■ Problem to work on
Can you convert the part of the records that opens with the line containing "This screenshot has height=442, width=640." and closes with the line containing "Looking at the screenshot, I should point(649,425)." into a JSON list of strings, with one string per line and blank lines left out? Include both end lines and nothing outside that span.

# START OF Given records

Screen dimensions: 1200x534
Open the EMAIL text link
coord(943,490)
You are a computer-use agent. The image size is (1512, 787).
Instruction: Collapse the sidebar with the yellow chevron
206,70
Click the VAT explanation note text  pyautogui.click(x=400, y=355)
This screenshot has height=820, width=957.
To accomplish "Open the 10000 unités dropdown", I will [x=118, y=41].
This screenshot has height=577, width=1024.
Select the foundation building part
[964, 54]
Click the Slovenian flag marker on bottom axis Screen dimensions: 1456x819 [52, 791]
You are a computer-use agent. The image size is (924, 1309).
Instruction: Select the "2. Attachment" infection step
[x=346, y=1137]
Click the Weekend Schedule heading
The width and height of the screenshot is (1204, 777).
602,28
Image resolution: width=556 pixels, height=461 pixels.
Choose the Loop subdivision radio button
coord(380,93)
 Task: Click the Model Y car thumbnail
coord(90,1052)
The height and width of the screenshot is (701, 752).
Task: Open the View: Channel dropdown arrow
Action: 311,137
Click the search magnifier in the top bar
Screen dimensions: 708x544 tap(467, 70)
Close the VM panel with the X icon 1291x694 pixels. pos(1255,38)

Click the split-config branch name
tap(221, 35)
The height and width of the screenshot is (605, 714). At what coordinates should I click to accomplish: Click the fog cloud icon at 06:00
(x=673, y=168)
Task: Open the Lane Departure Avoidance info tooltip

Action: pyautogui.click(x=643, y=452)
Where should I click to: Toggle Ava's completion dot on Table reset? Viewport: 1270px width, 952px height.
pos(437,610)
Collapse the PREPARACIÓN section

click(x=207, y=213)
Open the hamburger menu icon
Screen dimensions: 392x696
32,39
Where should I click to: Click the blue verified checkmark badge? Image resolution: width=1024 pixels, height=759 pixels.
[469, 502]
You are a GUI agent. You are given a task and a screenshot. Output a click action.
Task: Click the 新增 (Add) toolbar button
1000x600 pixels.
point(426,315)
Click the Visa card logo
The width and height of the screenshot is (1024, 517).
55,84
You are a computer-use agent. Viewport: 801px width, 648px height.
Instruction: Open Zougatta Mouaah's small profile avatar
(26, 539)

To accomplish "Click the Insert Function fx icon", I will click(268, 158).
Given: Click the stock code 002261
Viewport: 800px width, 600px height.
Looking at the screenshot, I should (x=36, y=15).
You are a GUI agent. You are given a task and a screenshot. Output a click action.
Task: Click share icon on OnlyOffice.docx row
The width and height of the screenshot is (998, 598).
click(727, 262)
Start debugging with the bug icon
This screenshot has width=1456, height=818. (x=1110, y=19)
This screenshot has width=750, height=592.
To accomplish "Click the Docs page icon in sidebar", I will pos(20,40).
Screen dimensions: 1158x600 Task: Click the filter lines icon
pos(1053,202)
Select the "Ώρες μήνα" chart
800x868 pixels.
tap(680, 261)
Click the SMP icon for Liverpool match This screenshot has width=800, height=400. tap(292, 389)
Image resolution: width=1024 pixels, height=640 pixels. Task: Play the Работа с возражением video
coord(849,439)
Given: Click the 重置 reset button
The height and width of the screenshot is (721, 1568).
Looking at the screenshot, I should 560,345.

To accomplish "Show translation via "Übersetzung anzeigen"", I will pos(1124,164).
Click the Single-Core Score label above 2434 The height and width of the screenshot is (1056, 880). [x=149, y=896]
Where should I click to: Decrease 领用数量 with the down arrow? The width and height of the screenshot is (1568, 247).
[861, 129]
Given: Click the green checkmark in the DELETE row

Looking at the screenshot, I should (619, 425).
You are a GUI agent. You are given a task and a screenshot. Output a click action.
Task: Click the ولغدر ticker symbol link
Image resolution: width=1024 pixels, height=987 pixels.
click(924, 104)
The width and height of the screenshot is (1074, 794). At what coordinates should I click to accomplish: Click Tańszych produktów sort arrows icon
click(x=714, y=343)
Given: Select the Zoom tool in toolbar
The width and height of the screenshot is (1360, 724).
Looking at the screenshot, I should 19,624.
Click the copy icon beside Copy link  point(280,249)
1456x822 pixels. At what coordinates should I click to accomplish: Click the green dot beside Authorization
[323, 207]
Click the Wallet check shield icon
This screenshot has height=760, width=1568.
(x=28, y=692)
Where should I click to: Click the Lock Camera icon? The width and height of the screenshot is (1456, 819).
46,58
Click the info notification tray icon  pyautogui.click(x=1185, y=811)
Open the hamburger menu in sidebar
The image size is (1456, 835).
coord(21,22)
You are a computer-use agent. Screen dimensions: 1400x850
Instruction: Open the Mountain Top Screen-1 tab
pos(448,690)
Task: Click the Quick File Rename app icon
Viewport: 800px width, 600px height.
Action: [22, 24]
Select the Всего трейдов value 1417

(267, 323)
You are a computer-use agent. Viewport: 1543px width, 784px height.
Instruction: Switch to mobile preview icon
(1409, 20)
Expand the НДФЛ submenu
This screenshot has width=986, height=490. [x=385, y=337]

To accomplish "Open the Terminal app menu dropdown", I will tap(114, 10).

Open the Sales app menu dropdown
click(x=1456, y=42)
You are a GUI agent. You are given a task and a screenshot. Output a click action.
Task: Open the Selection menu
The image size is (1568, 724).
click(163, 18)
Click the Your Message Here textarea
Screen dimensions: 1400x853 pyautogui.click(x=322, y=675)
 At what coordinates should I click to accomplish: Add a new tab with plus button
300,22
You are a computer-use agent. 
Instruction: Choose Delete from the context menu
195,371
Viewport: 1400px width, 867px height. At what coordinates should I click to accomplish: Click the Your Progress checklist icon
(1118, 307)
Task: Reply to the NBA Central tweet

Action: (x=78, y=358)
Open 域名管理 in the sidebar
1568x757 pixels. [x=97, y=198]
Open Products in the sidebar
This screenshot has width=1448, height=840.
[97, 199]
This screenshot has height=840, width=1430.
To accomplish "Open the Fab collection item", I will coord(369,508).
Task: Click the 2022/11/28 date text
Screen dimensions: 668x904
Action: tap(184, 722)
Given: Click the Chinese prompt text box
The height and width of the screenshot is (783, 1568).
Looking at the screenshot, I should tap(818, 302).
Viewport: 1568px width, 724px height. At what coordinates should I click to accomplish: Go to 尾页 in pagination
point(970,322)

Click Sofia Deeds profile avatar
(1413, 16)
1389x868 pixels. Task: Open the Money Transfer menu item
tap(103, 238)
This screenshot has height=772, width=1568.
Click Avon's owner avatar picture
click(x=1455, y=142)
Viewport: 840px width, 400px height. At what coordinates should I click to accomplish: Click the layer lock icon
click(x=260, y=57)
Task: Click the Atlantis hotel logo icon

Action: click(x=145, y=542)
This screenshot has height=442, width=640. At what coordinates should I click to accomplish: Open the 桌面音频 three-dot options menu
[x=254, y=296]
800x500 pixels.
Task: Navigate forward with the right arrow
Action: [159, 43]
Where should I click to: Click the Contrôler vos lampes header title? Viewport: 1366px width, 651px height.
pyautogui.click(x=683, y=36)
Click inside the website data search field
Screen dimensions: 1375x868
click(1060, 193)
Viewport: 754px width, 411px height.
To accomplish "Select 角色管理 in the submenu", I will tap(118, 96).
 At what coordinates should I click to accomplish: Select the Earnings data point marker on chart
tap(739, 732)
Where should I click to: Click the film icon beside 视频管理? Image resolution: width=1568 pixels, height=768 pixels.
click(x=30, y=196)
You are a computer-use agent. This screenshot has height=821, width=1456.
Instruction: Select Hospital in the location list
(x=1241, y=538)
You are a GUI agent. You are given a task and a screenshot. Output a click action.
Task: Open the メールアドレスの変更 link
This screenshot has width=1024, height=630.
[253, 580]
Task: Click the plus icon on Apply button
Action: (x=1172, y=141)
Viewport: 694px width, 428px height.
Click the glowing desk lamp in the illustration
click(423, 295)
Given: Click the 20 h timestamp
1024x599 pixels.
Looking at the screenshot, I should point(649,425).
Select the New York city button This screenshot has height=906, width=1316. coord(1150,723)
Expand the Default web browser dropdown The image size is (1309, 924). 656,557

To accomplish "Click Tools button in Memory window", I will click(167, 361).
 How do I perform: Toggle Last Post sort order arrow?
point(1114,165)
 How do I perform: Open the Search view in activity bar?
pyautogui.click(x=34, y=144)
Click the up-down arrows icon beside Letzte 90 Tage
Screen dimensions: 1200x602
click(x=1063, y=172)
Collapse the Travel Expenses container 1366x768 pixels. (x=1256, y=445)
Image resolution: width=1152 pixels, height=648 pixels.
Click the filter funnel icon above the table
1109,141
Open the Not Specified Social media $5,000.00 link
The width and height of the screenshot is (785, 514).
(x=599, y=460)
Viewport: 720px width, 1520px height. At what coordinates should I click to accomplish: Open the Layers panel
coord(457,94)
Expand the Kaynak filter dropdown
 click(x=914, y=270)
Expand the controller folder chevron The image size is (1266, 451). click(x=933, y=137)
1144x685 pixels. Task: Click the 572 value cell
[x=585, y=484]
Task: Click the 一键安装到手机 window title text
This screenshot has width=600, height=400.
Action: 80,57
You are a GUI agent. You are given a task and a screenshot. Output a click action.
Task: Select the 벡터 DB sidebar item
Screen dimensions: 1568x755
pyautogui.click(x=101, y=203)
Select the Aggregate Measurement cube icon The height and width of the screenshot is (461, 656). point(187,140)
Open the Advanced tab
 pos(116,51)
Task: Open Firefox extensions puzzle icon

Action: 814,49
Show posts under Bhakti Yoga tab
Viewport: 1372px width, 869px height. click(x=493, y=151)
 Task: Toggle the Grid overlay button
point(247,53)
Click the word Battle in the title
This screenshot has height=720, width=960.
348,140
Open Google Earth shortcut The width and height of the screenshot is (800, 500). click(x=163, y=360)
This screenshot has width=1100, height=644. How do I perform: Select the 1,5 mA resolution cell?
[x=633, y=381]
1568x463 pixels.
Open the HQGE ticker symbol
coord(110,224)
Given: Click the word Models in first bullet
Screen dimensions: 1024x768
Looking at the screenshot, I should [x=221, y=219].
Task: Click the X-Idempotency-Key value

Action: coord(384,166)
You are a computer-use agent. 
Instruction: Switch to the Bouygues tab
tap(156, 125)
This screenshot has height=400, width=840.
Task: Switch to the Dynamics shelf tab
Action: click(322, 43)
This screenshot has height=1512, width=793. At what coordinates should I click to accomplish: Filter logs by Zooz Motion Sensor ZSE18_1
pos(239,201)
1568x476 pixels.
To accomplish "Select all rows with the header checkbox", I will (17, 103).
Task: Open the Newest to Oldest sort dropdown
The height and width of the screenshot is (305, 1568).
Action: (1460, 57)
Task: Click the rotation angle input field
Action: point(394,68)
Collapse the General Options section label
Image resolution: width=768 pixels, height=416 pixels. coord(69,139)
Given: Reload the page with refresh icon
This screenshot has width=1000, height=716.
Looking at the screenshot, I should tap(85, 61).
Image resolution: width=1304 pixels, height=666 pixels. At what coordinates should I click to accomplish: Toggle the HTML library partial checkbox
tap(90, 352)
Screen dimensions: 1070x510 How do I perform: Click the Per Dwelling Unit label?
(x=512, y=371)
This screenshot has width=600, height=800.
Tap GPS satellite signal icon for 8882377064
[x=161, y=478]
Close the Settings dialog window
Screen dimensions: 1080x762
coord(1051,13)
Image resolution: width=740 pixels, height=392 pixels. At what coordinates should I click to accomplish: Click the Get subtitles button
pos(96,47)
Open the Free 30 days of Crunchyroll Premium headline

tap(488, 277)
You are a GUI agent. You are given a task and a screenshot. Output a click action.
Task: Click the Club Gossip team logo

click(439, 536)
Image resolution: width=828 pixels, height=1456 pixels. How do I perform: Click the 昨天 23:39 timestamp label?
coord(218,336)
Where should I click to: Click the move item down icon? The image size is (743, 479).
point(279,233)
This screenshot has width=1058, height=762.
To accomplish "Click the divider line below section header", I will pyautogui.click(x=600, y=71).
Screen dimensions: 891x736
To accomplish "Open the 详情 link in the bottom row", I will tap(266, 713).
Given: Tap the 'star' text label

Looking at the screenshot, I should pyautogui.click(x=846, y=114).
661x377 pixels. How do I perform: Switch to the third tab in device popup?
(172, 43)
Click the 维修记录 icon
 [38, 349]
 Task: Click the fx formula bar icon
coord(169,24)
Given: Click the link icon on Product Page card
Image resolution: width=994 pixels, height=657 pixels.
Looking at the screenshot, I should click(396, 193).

# END OF Given records

■ Finished answer
[
  "This screenshot has height=442, width=640. At what coordinates should I click to accomplish: Open the 桌面音频 three-dot options menu",
  "[x=254, y=296]",
  "800x500 pixels.",
  "Task: Navigate forward with the right arrow",
  "Action: [159, 43]",
  "Where should I click to: Click the Contrôler vos lampes header title? Viewport: 1366px width, 651px height.",
  "pyautogui.click(x=683, y=36)",
  "Click inside the website data search field",
  "Screen dimensions: 1375x868",
  "click(1060, 193)",
  "Viewport: 754px width, 411px height.",
  "To accomplish \"Select 角色管理 in the submenu\", I will tap(118, 96).",
  " At what coordinates should I click to accomplish: Select the Earnings data point marker on chart",
  "tap(739, 732)",
  "Where should I click to: Click the film icon beside 视频管理? Image resolution: width=1568 pixels, height=768 pixels.",
  "click(x=30, y=196)",
  "You are a computer-use agent. This screenshot has height=821, width=1456.",
  "Instruction: Select Hospital in the location list",
  "(x=1241, y=538)",
  "You are a GUI agent. You are given a task and a screenshot. Output a click action.",
  "Task: Open the メールアドレスの変更 link",
  "This screenshot has width=1024, height=630.",
  "[253, 580]",
  "Task: Click the plus icon on Apply button",
  "Action: (x=1172, y=141)",
  "Viewport: 694px width, 428px height.",
  "Click the glowing desk lamp in the illustration",
  "click(423, 295)",
  "Given: Click the 20 h timestamp",
  "1024x599 pixels.",
  "Looking at the screenshot, I should point(649,425)."
]